> Supplied passage:
================================
Biblical scholar, Walter Brueggemann – child of German Reform immigrants who grew-up in the Midwest as the heir to the intellectual and social justice legacy of both Niebuhr brothers and this nation’s most accessible interpreter of the Hebrew Scriptures for English-speaking Christians – once described the work of ancient Israel’s prophets as uncredentialed artists who were:

Moved the way every good poet is moved to describe the world differently
according to the gifts of their insight… In their own time and every time since, the people that control the power structures do not know what to make of them, so they characteristically try to silence them. And what power people always discover – then, now, and always – is that you cannot finally silence poets. They just keep coming at you in threatening and transformative ways.
(On Being with Krista Tippett.)
================================
> Recorded data:
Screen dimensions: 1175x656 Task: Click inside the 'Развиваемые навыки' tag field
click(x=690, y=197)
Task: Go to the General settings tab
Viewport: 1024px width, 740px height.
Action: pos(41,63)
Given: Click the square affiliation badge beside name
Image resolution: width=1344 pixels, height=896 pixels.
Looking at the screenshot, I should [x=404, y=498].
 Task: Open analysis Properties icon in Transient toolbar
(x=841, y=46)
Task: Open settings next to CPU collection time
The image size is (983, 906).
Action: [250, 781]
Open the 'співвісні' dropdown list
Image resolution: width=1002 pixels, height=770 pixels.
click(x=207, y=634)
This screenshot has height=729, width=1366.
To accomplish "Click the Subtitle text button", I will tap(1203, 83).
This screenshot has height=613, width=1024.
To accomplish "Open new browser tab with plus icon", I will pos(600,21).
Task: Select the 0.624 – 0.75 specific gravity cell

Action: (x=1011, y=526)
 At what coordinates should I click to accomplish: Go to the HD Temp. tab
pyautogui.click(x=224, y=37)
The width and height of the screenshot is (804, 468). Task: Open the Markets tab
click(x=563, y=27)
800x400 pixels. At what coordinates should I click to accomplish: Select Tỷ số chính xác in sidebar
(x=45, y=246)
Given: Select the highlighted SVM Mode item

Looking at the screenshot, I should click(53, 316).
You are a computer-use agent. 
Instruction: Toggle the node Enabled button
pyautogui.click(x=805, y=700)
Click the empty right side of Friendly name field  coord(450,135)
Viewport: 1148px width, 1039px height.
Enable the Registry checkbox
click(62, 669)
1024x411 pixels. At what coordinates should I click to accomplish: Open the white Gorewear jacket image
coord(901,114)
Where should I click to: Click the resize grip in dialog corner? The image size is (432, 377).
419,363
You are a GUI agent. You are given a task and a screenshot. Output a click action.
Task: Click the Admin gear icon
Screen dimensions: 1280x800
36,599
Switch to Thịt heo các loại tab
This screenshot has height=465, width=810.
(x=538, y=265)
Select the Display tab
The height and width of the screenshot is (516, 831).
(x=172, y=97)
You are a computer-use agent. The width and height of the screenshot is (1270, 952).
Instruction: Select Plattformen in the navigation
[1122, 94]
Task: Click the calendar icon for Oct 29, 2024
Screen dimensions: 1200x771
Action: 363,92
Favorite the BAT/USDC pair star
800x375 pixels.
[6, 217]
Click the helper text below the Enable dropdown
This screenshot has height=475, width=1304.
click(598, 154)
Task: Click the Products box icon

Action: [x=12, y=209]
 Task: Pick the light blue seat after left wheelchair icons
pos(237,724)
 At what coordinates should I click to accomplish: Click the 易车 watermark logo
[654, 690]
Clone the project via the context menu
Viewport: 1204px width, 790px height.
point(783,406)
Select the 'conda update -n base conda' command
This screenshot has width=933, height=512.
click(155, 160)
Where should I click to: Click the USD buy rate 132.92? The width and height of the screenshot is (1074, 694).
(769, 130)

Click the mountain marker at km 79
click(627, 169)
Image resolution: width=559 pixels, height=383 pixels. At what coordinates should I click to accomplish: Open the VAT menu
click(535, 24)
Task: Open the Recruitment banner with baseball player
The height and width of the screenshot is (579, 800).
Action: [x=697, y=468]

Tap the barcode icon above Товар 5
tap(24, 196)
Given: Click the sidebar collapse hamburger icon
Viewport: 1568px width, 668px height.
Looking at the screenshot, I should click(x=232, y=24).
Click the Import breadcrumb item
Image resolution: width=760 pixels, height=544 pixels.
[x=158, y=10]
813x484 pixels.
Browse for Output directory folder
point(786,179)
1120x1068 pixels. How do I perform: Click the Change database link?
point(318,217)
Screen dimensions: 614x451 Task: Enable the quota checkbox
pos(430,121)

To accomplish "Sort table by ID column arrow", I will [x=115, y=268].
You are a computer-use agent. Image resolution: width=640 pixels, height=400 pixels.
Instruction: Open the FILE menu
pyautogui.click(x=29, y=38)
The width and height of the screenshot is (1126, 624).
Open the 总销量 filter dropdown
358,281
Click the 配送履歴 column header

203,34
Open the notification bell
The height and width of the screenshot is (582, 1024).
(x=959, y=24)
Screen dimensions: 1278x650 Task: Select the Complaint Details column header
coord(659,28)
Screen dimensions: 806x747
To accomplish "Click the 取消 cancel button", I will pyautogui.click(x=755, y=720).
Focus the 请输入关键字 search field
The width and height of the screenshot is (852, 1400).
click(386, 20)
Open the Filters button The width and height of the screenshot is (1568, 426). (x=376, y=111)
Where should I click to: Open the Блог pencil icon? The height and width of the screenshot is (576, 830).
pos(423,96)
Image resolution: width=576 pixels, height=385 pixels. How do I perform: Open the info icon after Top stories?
================================
> Work request 1:
Quote the passage on Walter Brueggemann word for word, beginning at the words "Moved the way" and stopping after "and transformative ways.".
> Work request 2:
In the passage on Walter Brueggemann, what do the people who control the power structures characteristically try to do to the prophets?

> Expected answer 1:
Moved the way every good poet is moved to describe the world differently
according to the gifts of their insight… In their own time and every time since, the people that control the power structures do not know what to make of them, so they characteristically try to silence them. And what power people always discover – then, now, and always – is that you cannot finally silence poets. They just keep coming at you in threatening and transformative ways.

> Expected answer 2:
They try to silence them.